Zsóka Csikós

Personal information
- Born: 23 January 2001 (age 25)

Sport
- Country: Hungary
- Sport: Canoe sprint Canoe marathon
- Events: K-1 500 m, K-1 1000 m, K-1 5000 m

Medal record
Representing Hungary
Women's canoe sprint
World Championships
| Gold medal – first place | 2025 Milan | K-1 1000 m |
| Gold medal – first place | 2026 Poznań | K-1 1000 m |
| Bronze medal – third place | 2025 Milan | K-1 500 m |
European Championships
| Gold medal – first place | 2025 Račice | K-1 500 m |
| Gold medal – first place | 2025 Račice | K-1 1000 m |
| Gold medal – first place | 2025 Račice | K-1 5000 m |
| Bronze medal – third place | 2022 Munich | K-4 500 m |
| Bronze medal – third place | 2026 Montemor-o-Velho | K-1 500 m |
Women's canoe marathon
World Championships
| Gold medal – first place | 2024 Metković | K-2 |
| Gold medal – first place | 2025 Győr | K-1 short race |
World Games
| Bronze medal – third place | 2022 Birmingham | K-1 short race |

= Zsóka Csikós =

Hungarian canoeist (born 2001)

Zsóka Csikós (born 23 January 2001) is a Hungarian canoeist.

==Career==
In July 2022, she competed at the 2022 World Games in canoe marathon and won a bronze medal in the K-1 short race.

In September 2024, Csikós competed at the 2024 ICF Canoe Marathon World Championships and won a gold medal in the K-2 event, along with Emese Kőhalmi, with a time of 1:53:01.90.

In June 2025, Csikós competed at the 2025 Canoe Sprint European Championships and won gold medals in the K-1 500 metres, K-1 1000 metres, and K-1 5000 metres events.
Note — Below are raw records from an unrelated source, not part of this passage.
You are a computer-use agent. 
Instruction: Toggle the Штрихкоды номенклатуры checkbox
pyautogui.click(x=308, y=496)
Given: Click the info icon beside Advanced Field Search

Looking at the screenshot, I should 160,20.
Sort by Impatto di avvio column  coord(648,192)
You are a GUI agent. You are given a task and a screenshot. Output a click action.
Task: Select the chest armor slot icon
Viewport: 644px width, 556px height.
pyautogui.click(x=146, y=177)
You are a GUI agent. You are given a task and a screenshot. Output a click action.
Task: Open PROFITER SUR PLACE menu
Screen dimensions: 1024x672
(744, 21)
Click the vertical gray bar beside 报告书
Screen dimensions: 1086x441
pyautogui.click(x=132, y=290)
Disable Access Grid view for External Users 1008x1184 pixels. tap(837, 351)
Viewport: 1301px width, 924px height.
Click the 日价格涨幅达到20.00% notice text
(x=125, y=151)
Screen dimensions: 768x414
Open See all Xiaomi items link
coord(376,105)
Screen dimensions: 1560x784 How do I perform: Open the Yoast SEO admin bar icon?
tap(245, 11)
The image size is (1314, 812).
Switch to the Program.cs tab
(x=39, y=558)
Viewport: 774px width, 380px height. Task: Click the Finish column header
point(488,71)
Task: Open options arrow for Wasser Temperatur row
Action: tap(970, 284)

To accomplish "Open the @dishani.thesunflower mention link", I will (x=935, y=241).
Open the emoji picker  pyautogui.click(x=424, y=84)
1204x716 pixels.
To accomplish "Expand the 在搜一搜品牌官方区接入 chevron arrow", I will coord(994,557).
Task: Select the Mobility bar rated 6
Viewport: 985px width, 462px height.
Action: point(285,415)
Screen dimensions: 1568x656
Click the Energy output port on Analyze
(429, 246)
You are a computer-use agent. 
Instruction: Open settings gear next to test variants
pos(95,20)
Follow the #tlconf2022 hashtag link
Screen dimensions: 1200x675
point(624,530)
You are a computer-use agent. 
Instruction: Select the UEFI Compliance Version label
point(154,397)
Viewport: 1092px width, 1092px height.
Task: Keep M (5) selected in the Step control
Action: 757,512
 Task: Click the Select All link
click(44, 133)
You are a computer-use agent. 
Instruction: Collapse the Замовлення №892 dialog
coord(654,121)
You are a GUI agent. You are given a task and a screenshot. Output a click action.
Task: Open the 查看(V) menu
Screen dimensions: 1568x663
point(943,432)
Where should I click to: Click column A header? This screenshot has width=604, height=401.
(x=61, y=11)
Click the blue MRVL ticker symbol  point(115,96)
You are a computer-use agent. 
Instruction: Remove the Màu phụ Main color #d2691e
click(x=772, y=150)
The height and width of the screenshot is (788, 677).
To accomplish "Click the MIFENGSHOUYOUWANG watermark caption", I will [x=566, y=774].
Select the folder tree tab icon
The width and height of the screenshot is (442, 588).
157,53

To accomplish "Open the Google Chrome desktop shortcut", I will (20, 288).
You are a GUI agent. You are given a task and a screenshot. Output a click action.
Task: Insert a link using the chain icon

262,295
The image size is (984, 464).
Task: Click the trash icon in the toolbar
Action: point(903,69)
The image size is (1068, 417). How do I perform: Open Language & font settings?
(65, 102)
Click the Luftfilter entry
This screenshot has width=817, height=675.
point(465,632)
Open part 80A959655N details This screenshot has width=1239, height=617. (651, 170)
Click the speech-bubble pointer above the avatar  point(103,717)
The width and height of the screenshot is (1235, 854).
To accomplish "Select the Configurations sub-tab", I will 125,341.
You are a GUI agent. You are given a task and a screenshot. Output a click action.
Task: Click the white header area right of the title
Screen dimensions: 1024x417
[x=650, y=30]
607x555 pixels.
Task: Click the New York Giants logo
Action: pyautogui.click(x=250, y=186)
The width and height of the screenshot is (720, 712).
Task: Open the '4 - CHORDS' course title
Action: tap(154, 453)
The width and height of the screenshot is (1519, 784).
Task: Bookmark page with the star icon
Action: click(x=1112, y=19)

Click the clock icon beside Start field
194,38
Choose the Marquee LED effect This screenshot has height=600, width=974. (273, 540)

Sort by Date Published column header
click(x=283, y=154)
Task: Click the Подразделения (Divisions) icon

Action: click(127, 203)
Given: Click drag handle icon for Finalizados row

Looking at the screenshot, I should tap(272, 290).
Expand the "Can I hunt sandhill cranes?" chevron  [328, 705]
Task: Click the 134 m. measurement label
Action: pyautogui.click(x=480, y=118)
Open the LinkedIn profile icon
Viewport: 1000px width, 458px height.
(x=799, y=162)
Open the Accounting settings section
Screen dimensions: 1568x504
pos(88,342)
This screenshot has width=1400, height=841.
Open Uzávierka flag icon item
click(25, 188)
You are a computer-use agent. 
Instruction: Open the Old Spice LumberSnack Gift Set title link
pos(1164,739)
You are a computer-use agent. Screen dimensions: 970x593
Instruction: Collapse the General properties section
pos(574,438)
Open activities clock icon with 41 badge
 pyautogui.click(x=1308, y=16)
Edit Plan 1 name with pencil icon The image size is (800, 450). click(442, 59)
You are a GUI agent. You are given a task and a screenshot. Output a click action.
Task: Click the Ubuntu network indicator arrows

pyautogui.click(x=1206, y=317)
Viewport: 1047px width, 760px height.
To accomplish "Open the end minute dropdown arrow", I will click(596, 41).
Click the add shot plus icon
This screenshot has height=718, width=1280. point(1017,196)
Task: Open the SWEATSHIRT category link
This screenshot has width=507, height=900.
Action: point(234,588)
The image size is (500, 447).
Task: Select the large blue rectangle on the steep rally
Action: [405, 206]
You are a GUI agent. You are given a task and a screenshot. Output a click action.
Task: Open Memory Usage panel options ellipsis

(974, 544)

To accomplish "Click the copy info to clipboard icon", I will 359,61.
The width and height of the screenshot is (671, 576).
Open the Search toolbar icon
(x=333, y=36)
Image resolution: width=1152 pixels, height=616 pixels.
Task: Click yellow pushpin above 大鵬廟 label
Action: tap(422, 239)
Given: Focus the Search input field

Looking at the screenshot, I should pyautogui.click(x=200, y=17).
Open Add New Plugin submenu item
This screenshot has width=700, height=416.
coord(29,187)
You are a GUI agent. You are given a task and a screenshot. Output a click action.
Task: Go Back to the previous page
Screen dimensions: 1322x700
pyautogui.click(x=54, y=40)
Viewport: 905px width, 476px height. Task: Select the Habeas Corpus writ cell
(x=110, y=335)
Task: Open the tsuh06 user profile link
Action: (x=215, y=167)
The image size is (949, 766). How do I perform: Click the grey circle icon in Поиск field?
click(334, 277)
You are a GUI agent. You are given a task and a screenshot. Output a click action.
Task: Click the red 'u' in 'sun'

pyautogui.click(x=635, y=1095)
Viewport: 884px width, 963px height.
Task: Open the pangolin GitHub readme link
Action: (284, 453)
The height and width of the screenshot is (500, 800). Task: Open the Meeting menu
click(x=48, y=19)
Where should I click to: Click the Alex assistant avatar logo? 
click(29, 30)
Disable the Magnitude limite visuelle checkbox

In August 2025, she competed at the 2025 ICF Canoe Sprint World Championships and won a gold medal in the K-1 1000 metres, and a bronze medal in the K-1 500 metres. The next month she competed at the 2025 ICF Canoe Marathon World Championships and won a gold medal in the K-1 short race with a time of 15:21.64.

In August 2026, she competed at the 2026 ICF Canoe Sprint World Championships and won a gold medal in the K-1 1000 metres with a time of 4:11.95, defending her world championship from the previous year.